• _PROVIDED MATERIAL_
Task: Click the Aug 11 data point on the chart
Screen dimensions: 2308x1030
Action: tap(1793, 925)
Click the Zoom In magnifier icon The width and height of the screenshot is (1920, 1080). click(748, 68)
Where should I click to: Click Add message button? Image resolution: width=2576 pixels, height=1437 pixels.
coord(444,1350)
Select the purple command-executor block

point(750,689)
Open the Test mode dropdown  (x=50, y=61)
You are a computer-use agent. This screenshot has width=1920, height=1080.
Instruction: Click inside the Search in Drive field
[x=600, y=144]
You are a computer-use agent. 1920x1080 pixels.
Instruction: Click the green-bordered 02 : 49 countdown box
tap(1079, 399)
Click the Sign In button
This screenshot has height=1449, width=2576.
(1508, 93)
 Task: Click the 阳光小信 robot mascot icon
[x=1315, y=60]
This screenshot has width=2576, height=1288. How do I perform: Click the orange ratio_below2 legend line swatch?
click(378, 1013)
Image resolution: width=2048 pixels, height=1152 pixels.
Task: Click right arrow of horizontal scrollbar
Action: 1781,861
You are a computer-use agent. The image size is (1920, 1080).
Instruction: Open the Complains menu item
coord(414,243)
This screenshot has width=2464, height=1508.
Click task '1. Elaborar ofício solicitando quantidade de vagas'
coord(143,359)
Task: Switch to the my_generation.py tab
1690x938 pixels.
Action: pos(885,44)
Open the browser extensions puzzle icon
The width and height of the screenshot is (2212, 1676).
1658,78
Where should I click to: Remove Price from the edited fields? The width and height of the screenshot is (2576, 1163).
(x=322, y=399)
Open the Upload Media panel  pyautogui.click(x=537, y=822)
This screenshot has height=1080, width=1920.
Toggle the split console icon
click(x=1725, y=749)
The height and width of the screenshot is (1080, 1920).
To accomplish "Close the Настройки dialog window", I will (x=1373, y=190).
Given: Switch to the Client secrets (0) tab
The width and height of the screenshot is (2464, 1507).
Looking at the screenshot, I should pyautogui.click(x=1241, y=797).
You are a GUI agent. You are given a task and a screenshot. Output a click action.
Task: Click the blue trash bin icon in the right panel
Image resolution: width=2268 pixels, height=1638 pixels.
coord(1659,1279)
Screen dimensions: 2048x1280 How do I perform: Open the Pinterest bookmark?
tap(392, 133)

• _AIM OF THE TASK_
Among the records above, a stretch begins at the line containing "Where should I click to: Remove" and ends at the line containing "Task: Click the blue". Restate that stretch word for word, and nothing else.

• _REPLY TO THE EXERCISE_
Where should I click to: Remove Price from the edited fields? The width and height of the screenshot is (2576, 1163).
(x=322, y=399)
Open the Upload Media panel  pyautogui.click(x=537, y=822)
This screenshot has height=1080, width=1920.
Toggle the split console icon
click(x=1725, y=749)
The height and width of the screenshot is (1080, 1920).
To accomplish "Close the Настройки dialog window", I will (x=1373, y=190).
Given: Switch to the Client secrets (0) tab
The width and height of the screenshot is (2464, 1507).
Looking at the screenshot, I should pyautogui.click(x=1241, y=797).
You are a GUI agent. You are given a task and a screenshot. Output a click action.
Task: Click the blue trash bin icon in the right panel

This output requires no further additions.